А небо, как половиками, тучами устлалось сплошь. Громовый ветер обнажил вдруг солнце на единую минуту, оно было исполнено гнева. Потом снова предночная тишина… И тут вьянула с разбегу буря в гробовые доски туч. Молнии прошли скрозь, осенили синим, и ливень ильинский хлынул ручьями вниз.

Тогда разорвалась людская петля Талагана вкруг, и побежали, и первым бежал Василь Лукич, держа руками брюхо, чтоб не упало. Талаган лежал красный и мокрый, удалецкая поддевка в скоморошьих лоскутах, живой. Благодарствуй Илье, Талагашка: Илья конокрада от лютой смерти упас!.. Потом перестал ливень, выглянуло солнце, омыло ярманочных ларей расписные ряды, вымыло сельской площади стоптанную зелень, омыло людей.

Подошла старуха старая к лежащему, вытерла лоскутом Талагановой же рубахи кровь с лица, сказала обыденные слова: — Небось матка есть… Видно, матерня-то молитва об тебе, ох, плоха-а! Сквозь кровяной сгусток обеззубевшего рта протянул, как мальчик, гнуся кровью: — Бауска-а…

А уж там, возле колокольни, отзванивали плясовую по висячим бутылкам карусельные вертуны, — шпарили, крутили в синих бабьих кацавейках, валяными сапогами перебирая грязь… Летали вкруг облитой копеечным зеркалом башенки карусельные чуда-юда. Тут и конь Сабатан с пламенной гривой, — не жалел маляр бакану! — и птица Аксафат горняя, семьдесят семь крыльев серебряных на ней; тут и Махметан на карачках, в нагбенном положении. И, сидя верхом на них — на конях, на слонах, на деревянных Махметанах, под веселых двадцати семи бутылей дрынканье, под кабацкую, заливную, забубенную гармонь ухает оголтелое ребятье, катит все вокруг да около дребезжащего радужного, пустого места, девки визгают, чуть не кудахчут зазывно, как куры в первый апрельской пасхи день… И над ними, озорными, визгом покрывая бутылочную чечетку, орет проголодавшийся Петрушка и в который раз за трудный нынешний день колошматит липовой орясиной деревянного попа в накрашенную залихватски рожу, честно зарабатывая горстку медных пятаков на верещащего хозяина.

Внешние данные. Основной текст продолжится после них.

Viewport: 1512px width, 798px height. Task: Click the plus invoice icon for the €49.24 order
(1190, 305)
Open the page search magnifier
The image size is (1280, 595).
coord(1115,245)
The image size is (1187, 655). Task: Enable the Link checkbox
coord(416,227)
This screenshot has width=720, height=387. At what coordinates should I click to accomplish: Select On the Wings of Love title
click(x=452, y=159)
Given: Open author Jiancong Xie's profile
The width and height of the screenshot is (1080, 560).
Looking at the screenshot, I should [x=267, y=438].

Когда оправился Алеша, и глядел вяло, и словно слезами внезапными исцарапались голубые глаза, и весь как кукушонок покинутый был, — повел Савосьян Алешу к горшечной бабе, сказал Алеше: — Выбирай, — вишь, какой товар навален!.. Свистульки, пистульки, ребячьи утехи… И выбрал Алеша средь глиняной рухляди Егорья глиняного. Долго глядел перед выбором на него, как сидел он на круглошеем коне, а заместо копья струганая палочка, как сверкала красным и синим вычуром под полуденным солнцем Егорьева броня. А потом погладил ласково, как гладил ежа накануне. Стоил, оказалось, Егорий двенадцать медных копеек лишь. Потом сел Савосьян на подводу — и домой, в свой двуединый овраг, обок Петушихе, осьмнадцать верст песками, лесом и горой. Ехал-ехал и обмолвился благодарно: — Эк, обожаю дожжик!

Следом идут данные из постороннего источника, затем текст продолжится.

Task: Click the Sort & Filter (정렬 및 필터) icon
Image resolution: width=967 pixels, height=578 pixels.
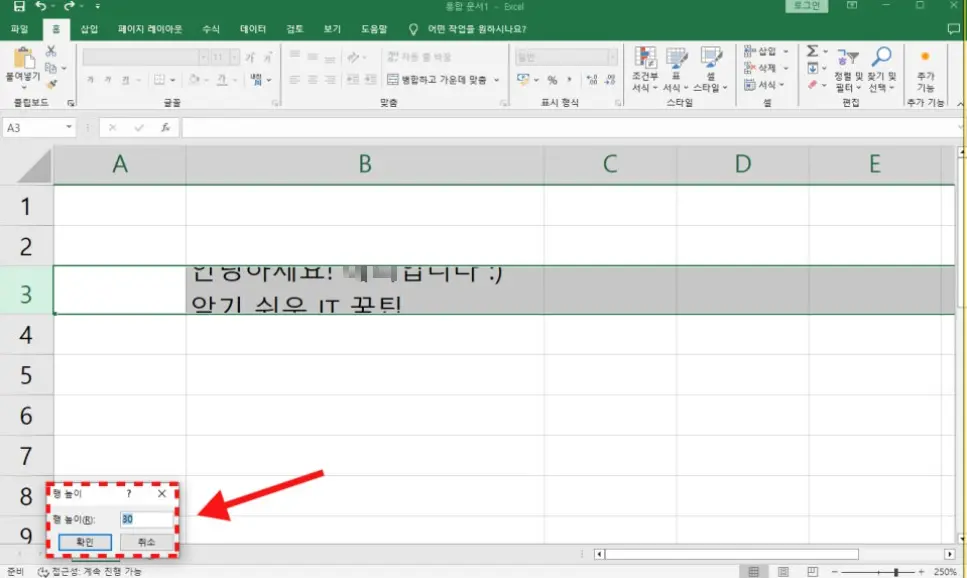Action: 848,57
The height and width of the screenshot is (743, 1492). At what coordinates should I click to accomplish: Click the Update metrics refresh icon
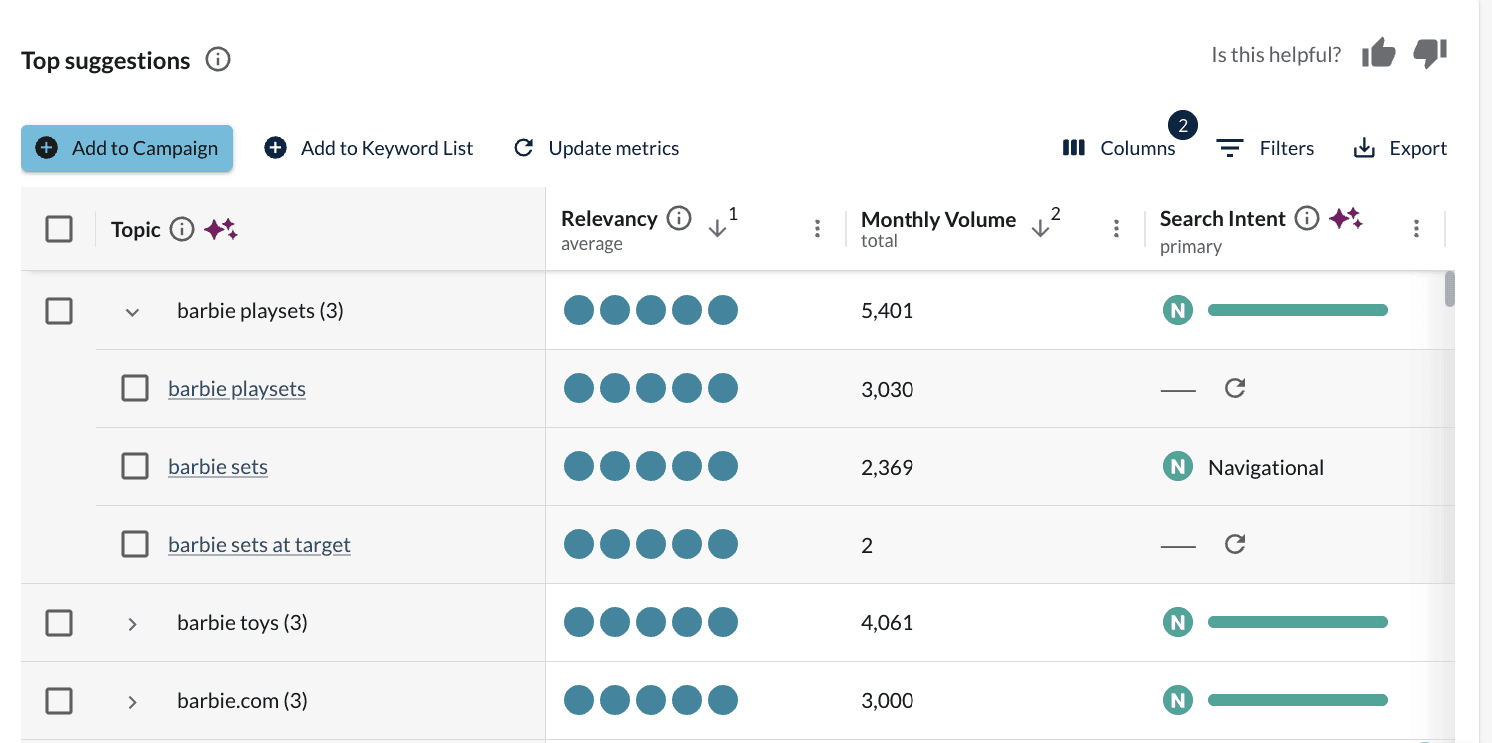coord(524,147)
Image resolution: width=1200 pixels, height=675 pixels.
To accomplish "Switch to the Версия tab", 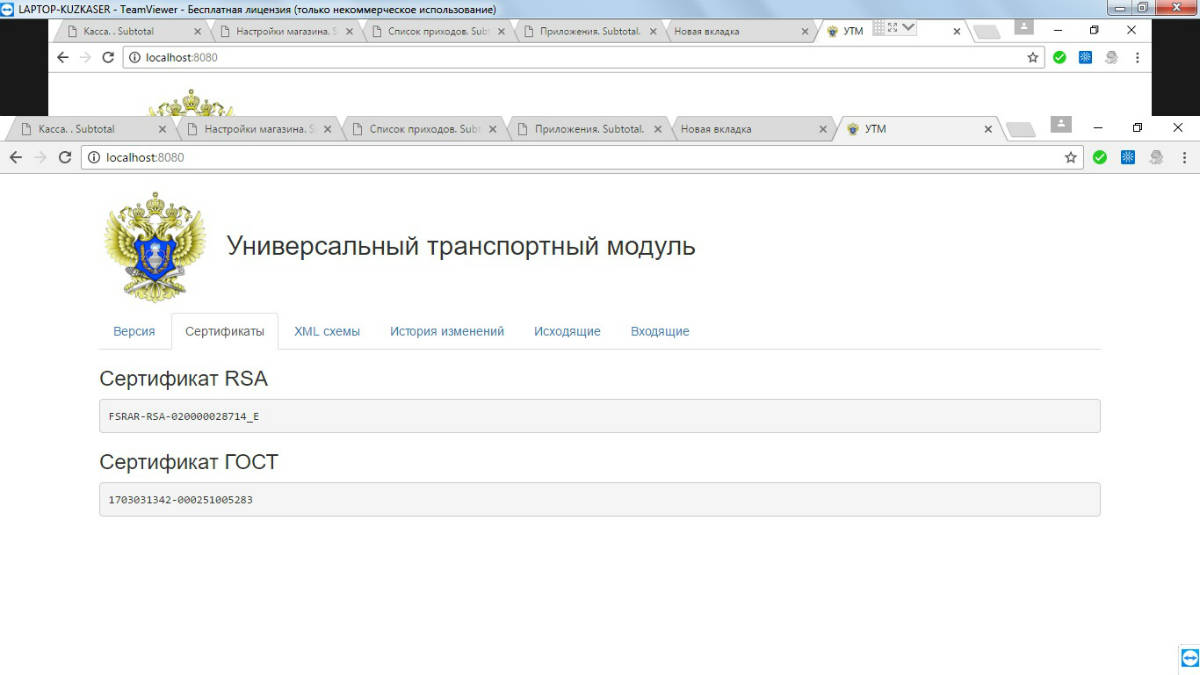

Каждый год заходит в громовую тучу солнце, полуденный пряник ильинской ярманки. И до вечера позднего, покуда пьяным храпом не устлалась земля, горланили неугомонные Пестюръки. — Ай-гой, кому остатки… вот тут кудель, пенька и веревка. Э-эй, зипун, подходи! — Почем конец вот энтот? — Энтому четвертак вся цена… — Четверта-ак? Ну-к сам на ем удавись! До самой утренней зари, — избитого, кровоточащего Талагана в канаве, возле ямщицких кормушек, нечаянно найдя, — плакала сурово злыми, бабьими слезами Аннушка, лила, не жалея, водку в запекшиеся губы, щупала синеющую полуаршинным кровоподтеком грудь и живот, раздувшиеся страшно. И, грозя бессильным бабьим кулаком, звала огненную, нищую беду на пьяную, рыкающую округу.

VI

Висит месяц над осиновым пнем, глядит пень унылым глазом в месяца, и знает месяц, что есть подле низового бора глупый, осиновый пень. И знает пень, что есть месяц светлый в облачных пучинах вверху. И так они одиноких два: бродит один, ищет, — сиднем сидит другой, знает — «не найдешь!».